I’d never felt so very young and chastised. In comparison to him, I knew nothing of love. His eyes at that moment were clouded with sorrow like all the women say. But not for a love a lost, for she rose up white and gleaming out of the tides to visit him at night. They spent their days in each other’s company on the waves, she draped over the gunwales of his boat, a living breathing figurehead. Somedays are stormy, but he still goes out. He doesn’t fear the ocean’s moods.

“What do you fear, if not the sea?” I asked one day. “That Syrena will die alone.” He paused, “And of course there’s a kraken I’m not keen to tangle with.” There are harrowing tales of adventure and death that he likes to regale me with, so I know it hasn’t always been calm seas and idyllic boating trysts. Far from smooth sailing, as it were.

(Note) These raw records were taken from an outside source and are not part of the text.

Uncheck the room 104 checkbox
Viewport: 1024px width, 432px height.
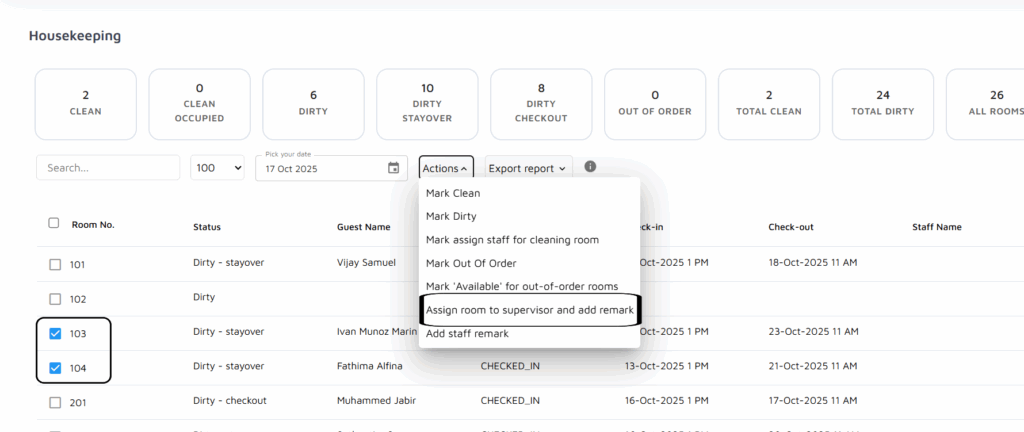pos(55,368)
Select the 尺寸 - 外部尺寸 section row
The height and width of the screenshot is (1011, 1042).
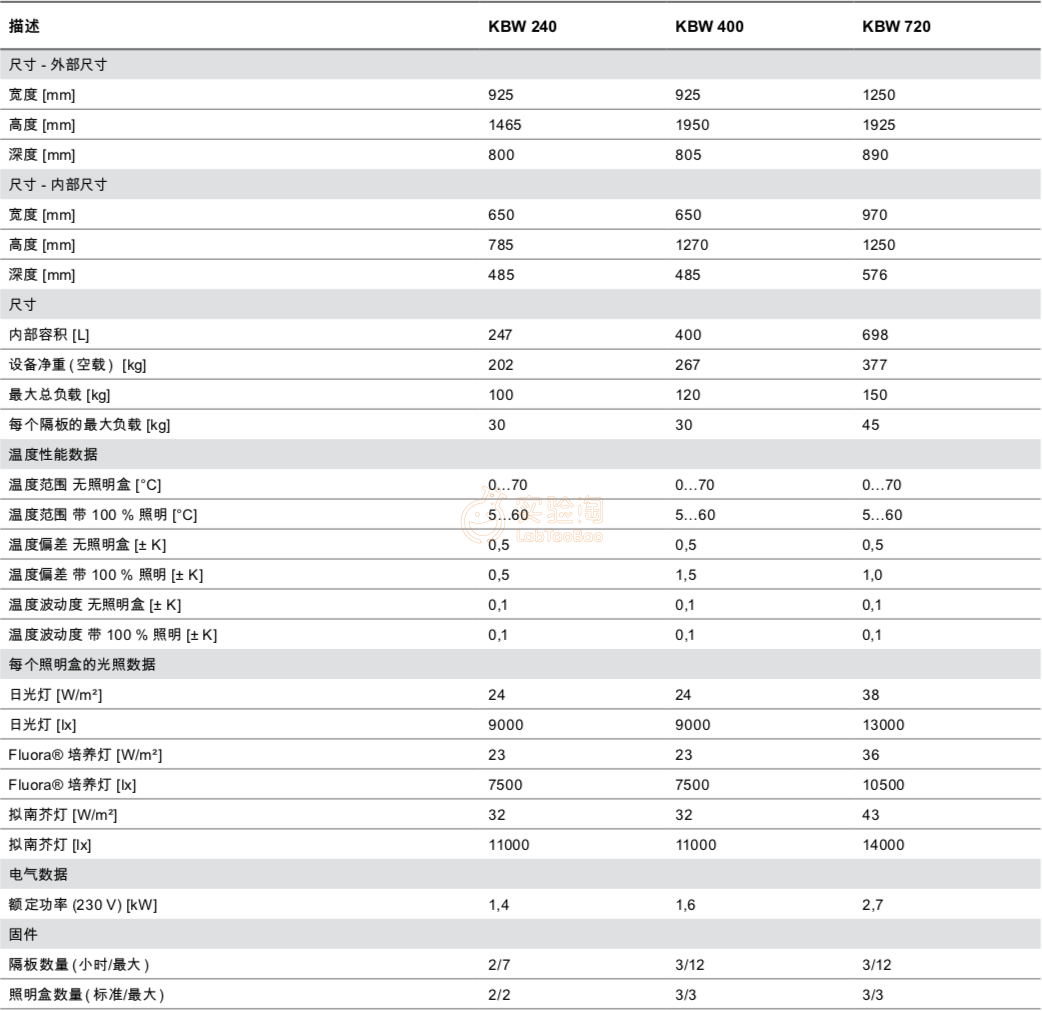point(58,65)
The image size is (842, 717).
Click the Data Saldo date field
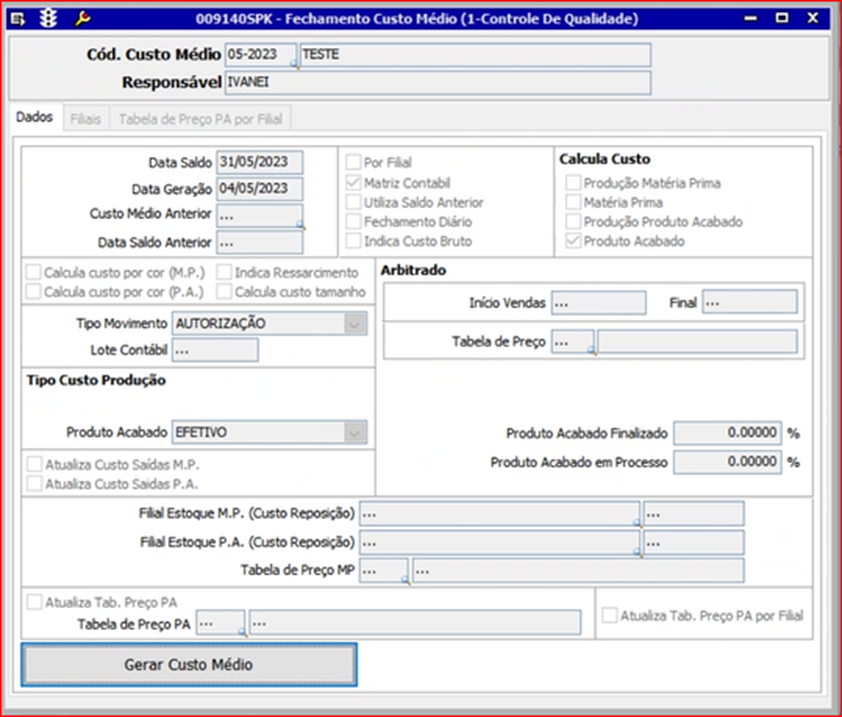pos(259,162)
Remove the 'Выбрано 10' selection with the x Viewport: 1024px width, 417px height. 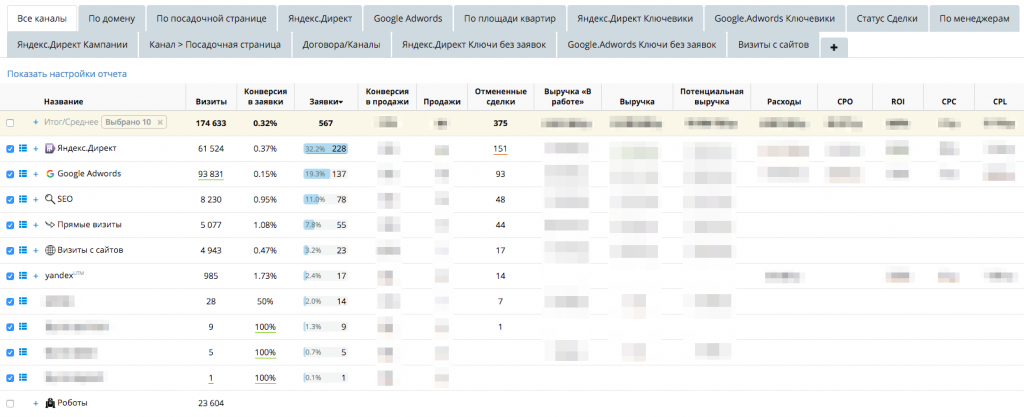pos(159,122)
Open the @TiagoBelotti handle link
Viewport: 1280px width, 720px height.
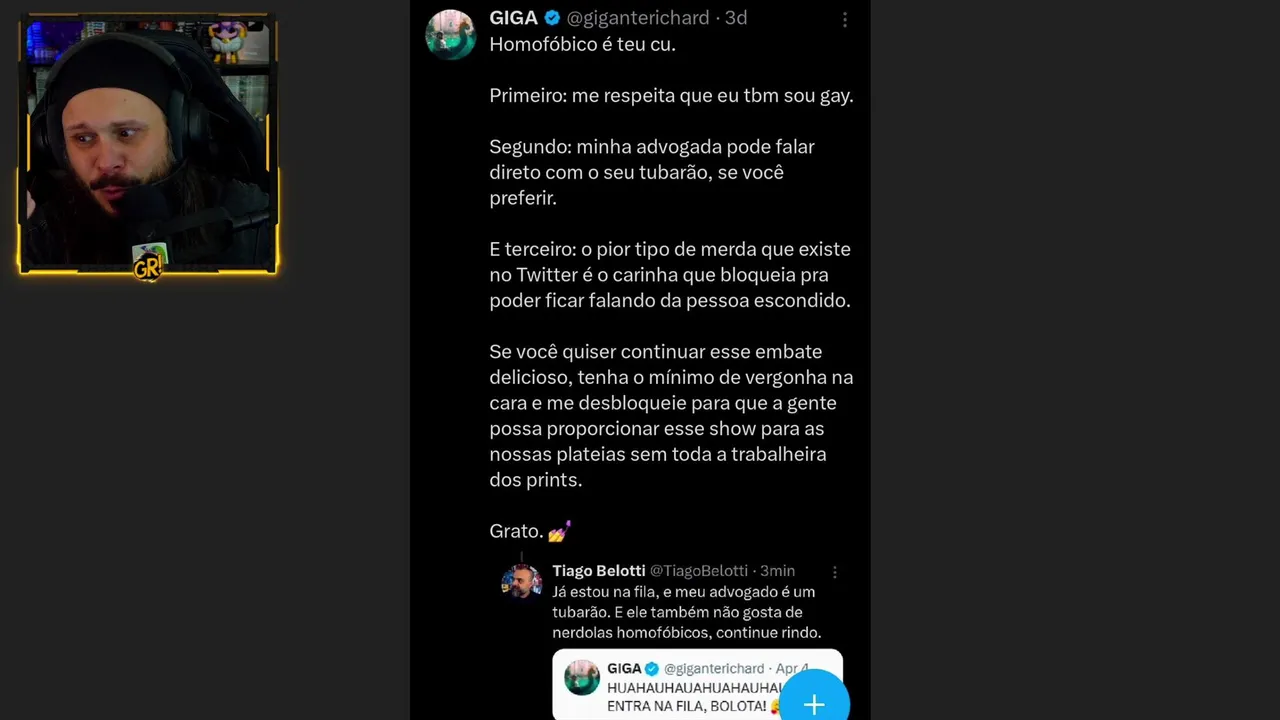699,571
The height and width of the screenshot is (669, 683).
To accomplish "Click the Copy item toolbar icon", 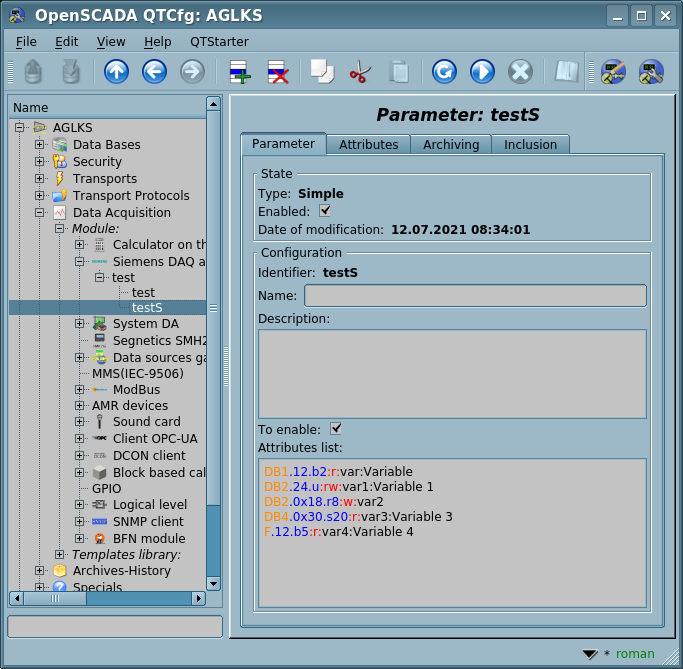I will click(322, 72).
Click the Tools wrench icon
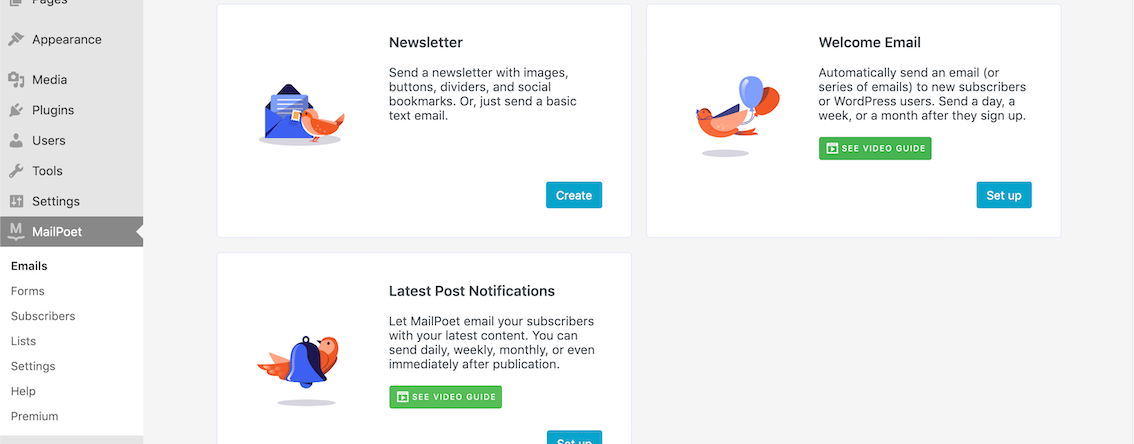This screenshot has height=444, width=1134. point(16,171)

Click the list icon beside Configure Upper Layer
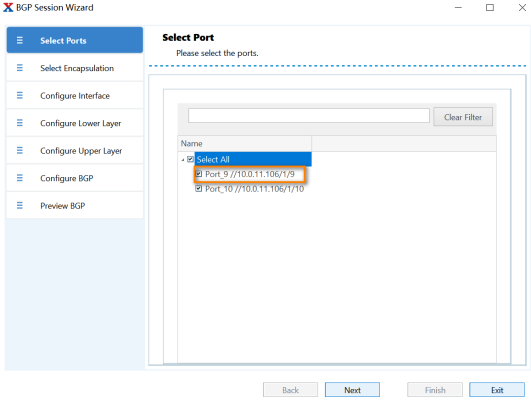[x=20, y=150]
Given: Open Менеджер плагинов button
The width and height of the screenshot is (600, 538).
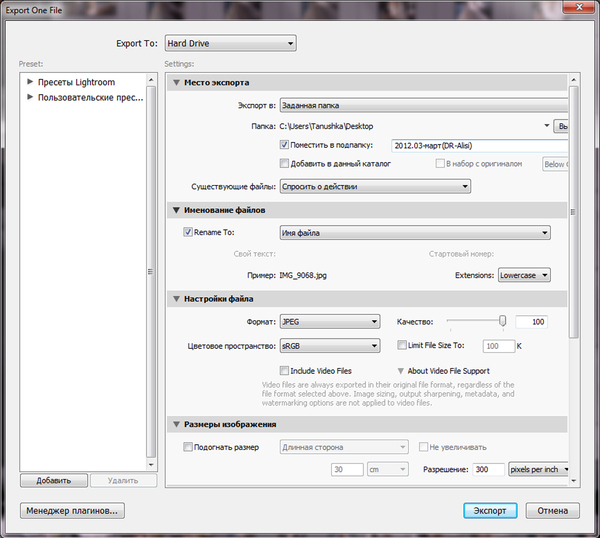Looking at the screenshot, I should (x=72, y=510).
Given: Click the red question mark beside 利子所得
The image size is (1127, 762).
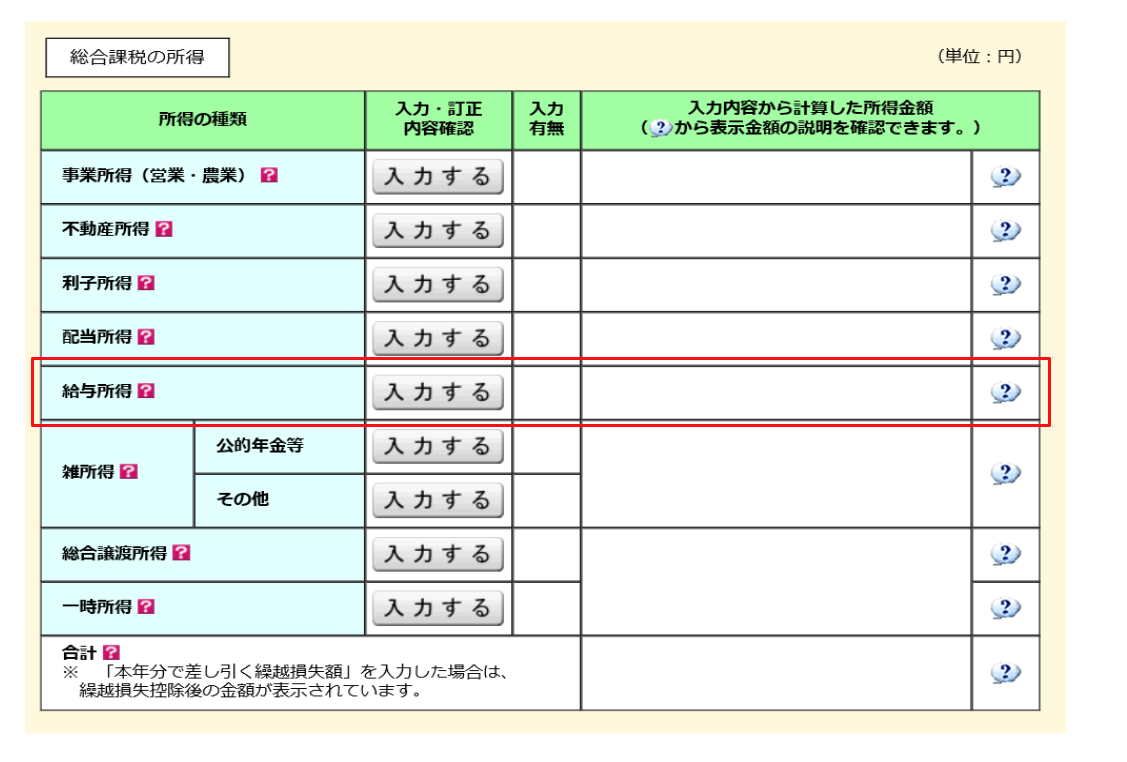Looking at the screenshot, I should (x=146, y=283).
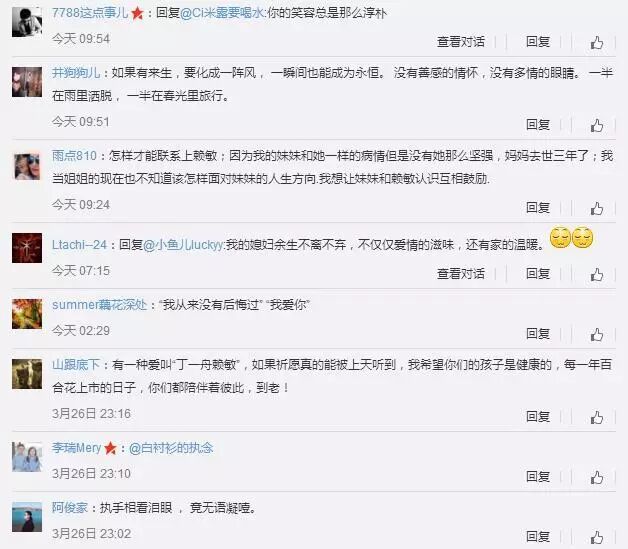This screenshot has height=549, width=628.
Task: Like the comment by 7788这点事儿
Action: 597,42
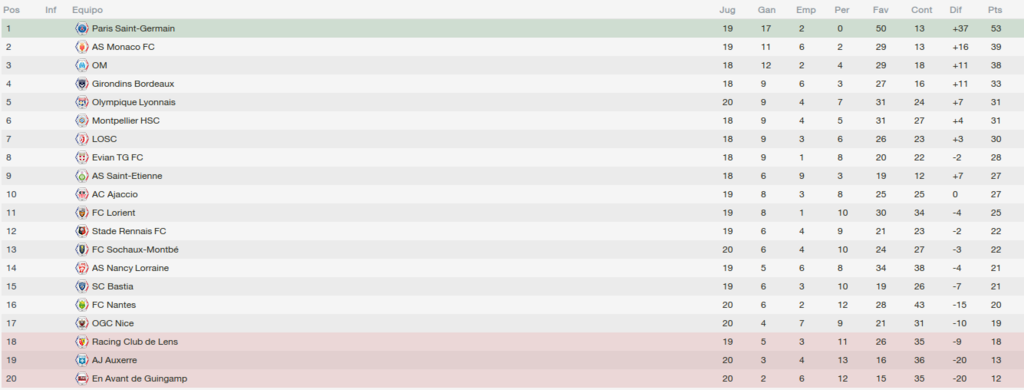Select the LOSC club crest icon
This screenshot has width=1024, height=390.
[x=82, y=139]
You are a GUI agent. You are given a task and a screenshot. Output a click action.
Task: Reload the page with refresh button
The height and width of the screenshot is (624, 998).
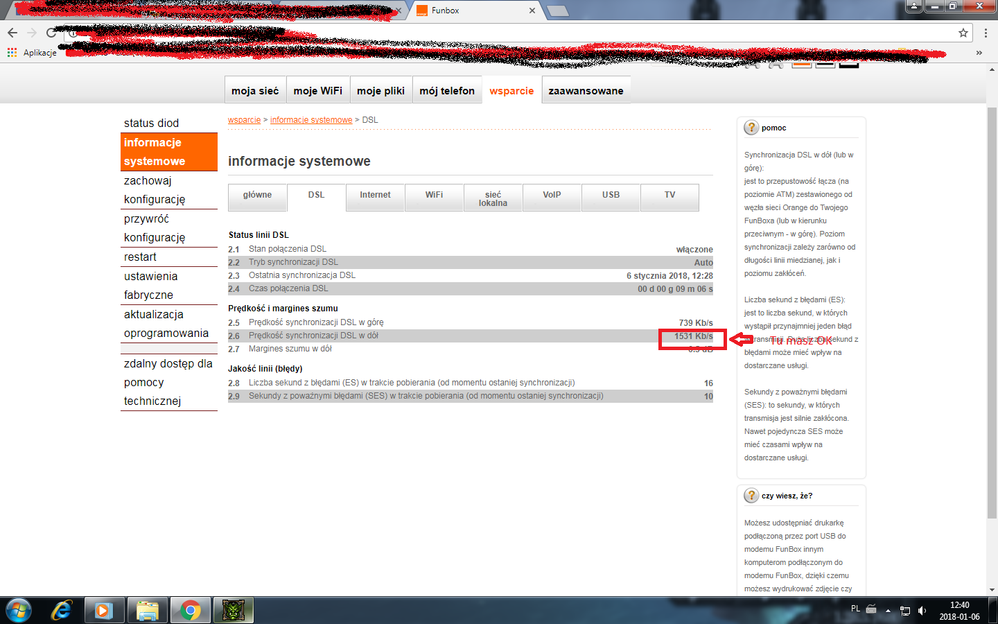coord(51,32)
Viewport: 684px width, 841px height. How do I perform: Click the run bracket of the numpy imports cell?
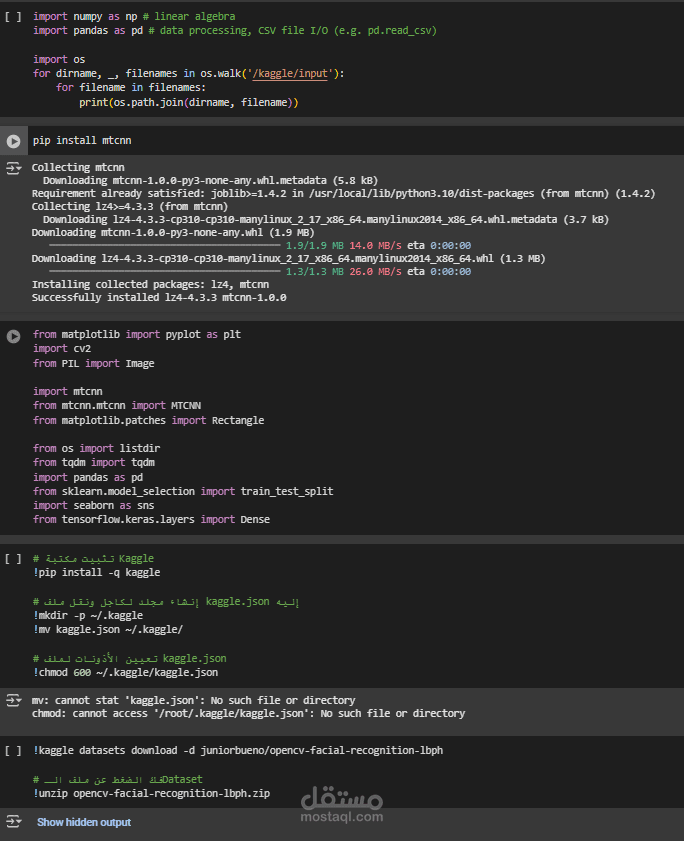coord(13,17)
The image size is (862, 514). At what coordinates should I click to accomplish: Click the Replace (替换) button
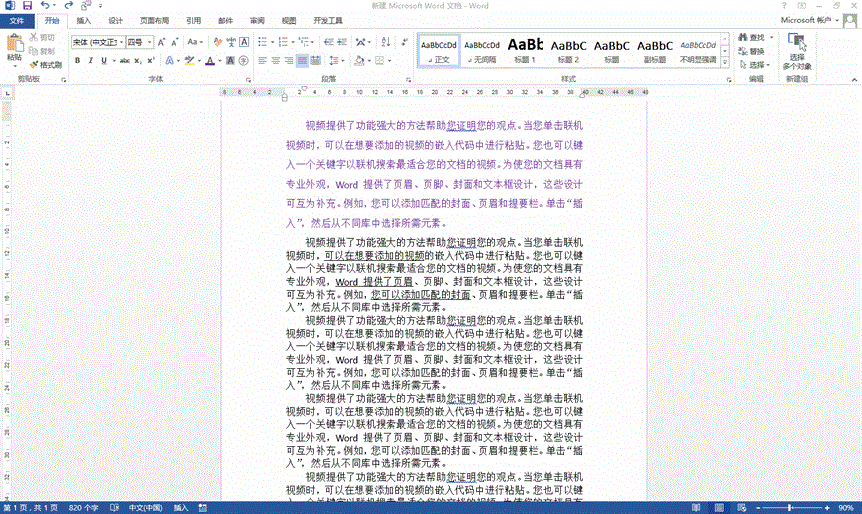[757, 51]
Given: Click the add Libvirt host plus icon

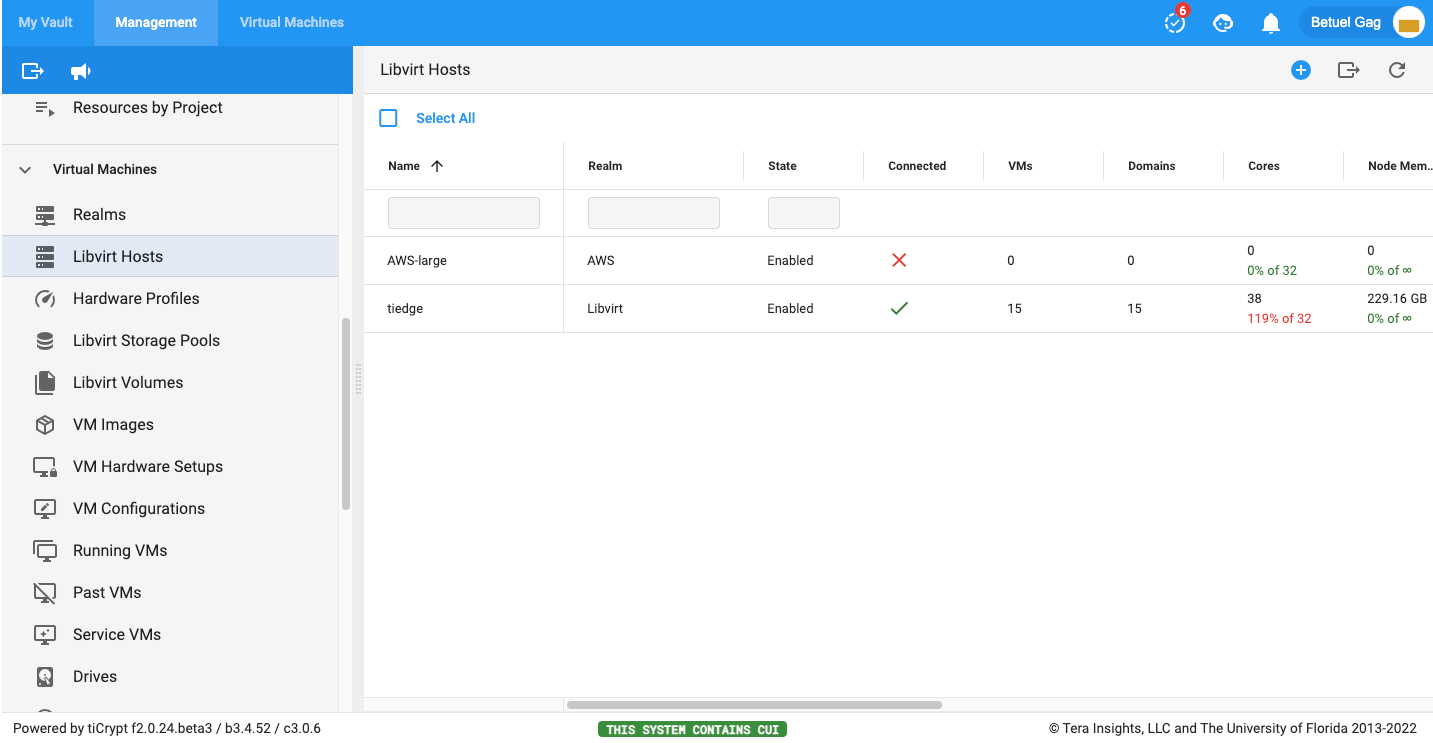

It’s funny because you always think that in a mermaid fairy-tale, the mermaid should grow legs, live on land and have a happily every after with the man of her dreams. But in Philip you can see that he’d rather it was him. He’d rather leave the sand and dirt behind, grow fins and breathe the water, dance among schools of tropical fish, and flee from sharks jaws. He would rather sink beneath the waves that treat him as a friend, than ever ask his Syrena to stay on land.

And if he can’t have that, he’ll have the next best thing. Because it’s still a best thing.

There is a man who lives in a house by the edge of the sea. So close the tides almost touch his door. People feel sorry for the poor bachelor, living such a lonesome life. Poor too, for he can’t even afford an engine for his boat, he still uses oars. Meanwhile the poor fisherman has been dating a mermaid for years beyond our grasp, and has seen more of life than we’ll ever know.

His eyes are full of laughter at their pitying looks; it’s a joke few are in on. His eyes gleam and twinkle and have unfathomable depths. They look like the sea.